A global study involving Australian mothers and their babies has found “significant links” between medical birthing interventions like caesarean sections and childhood health problems.
A team of researchers from the UK, Ireland, Amsterdam, New South Wales and South Australia analysed nearly half-a-million births in NSW between 2000 and 2008 from healthy women with full-term pregnancies without complications.
The study, published on Monday in the journal Birth, involved an analysis of health records from birth to the age of five years.
Researcher Charlene Thornton from Flinders University said rates of adverse health outcomes were up to three times higher in infants born through interventions than those who were not.
“What we found was that infants who experience instrumental birth – so forceps or a ventouse birth – following an induction of labour had the highest risk of getting jaundice and having feeding problems,” Dr Thornton said.

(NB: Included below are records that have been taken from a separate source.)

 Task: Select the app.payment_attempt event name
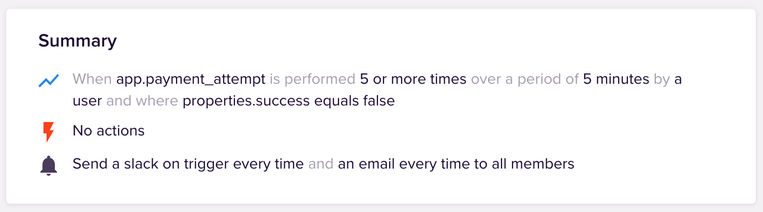[190, 79]
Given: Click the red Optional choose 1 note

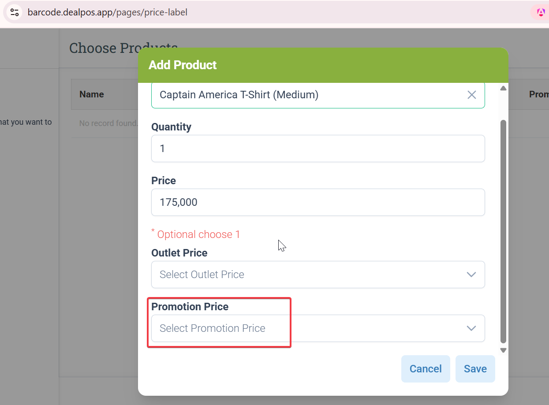Looking at the screenshot, I should point(198,234).
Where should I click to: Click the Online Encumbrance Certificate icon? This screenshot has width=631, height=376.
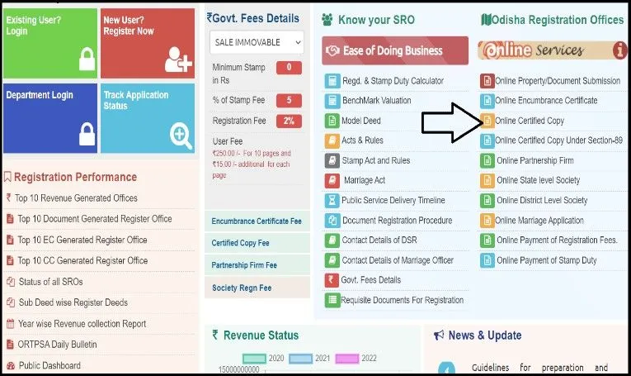coord(487,101)
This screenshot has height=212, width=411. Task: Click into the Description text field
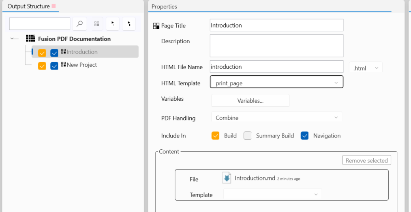point(276,45)
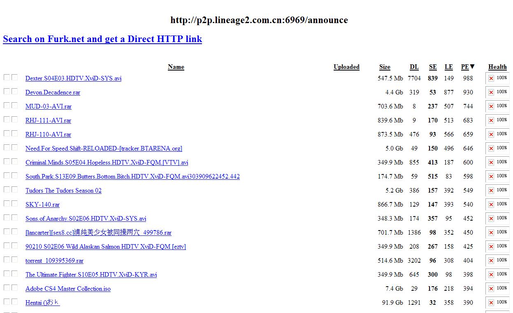Open the Search on Furk.net link
This screenshot has height=313, width=513.
pos(102,39)
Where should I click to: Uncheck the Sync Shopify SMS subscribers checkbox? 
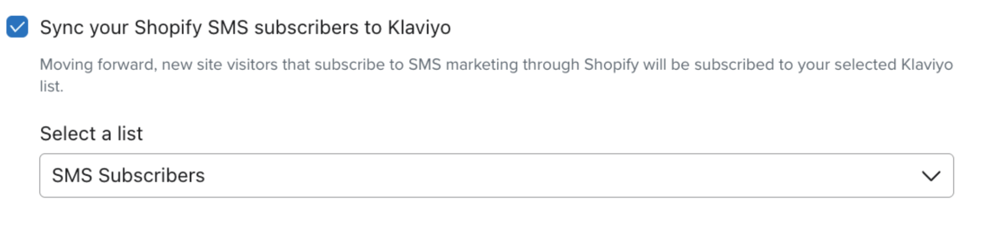click(x=17, y=27)
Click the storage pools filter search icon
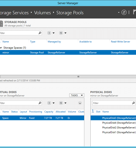This screenshot has height=148, width=136. (40, 33)
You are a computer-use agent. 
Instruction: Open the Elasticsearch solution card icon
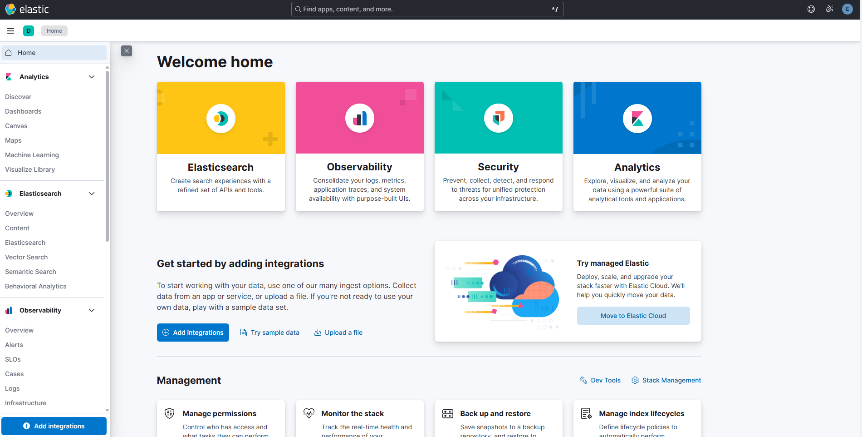(x=221, y=119)
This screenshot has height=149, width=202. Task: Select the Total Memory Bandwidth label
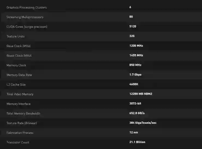point(23,113)
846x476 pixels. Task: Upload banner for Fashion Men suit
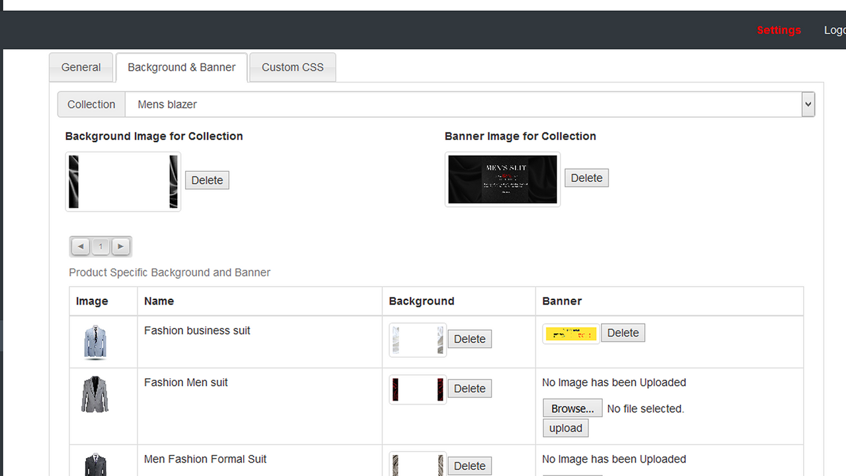tap(565, 428)
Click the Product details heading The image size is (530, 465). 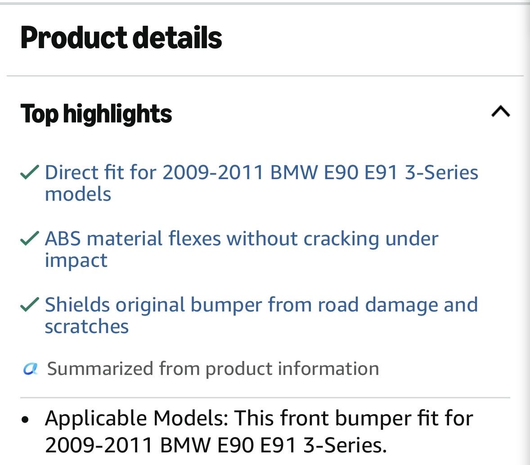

“We also found that infants born by caesarean section had higher rates of being cold – so hypothermia following birth – and that children … up to five years of age, that were born by emergency caesarean section … had the highest rates of metabolic disorders, so the higher rates of diabetes and obesity.”
Dr Thornton said overall, babies born through any type of intervention had a greater chance of developing respiratory infections, metabolic disorders and eczema.
“They were quite significant findings and this is a really detailed data set that we use and we link it with different types of data sets to look at long-term health outcomes,” Dr Thornton said.
Professor Hannah Dahlen from Western Sydney University said the study added to the “mounting scientific evidence suggesting that children born by spontaneous vaginal birth, without commonly used medical and surgical intervention, have fewer health problems”.
“Across the board, the results indicate that the odds of a child developing a short or longer-term health problem significantly increase if there was a medical intervention at the time of their birth,” Professor Dahlen said.
‘More research needed’ to look at longer-term trends
Dr Thornton said the current hypothesis was that vaginal births provided an important opportunity to create a healthy microbiome.
“There’s something going on with the baby’s microbiome and there’s something they’re missing out on being born in ways that aren’t considered normal,” he said.
“Anything that changes that normality or changes that process actually affects us not just in the short term but in our long-term health as well.”
Mothers and their babies were only included in the study if the women were aged between 20 to 35 and gave birth at 37 to 41 weeks of gestation to a single baby within a normal weight range.
The women also did not smoke or take drugs and were considered “healthy” mothers with low-risk pregnancies.
Dr Thornton said more research was needed to look at even longer-term health outcomes in children.
“These are things that we didn’t know previously, we know about short-term outcomes but not long-term outcomes and we’re seeing more and more intervention these days — higher caesarean section rates — without really knowing what’s happening long-term to our babies,” she said.
“As time goes on we have more and more data to look at so we’re going to look next at 10-year outcomes and see what happens to babies in 10 years as well.
“It’s such a significant issue with changing rates of all these types of interventions and then changing outcomes for babies, it’s just too important not to do this research.”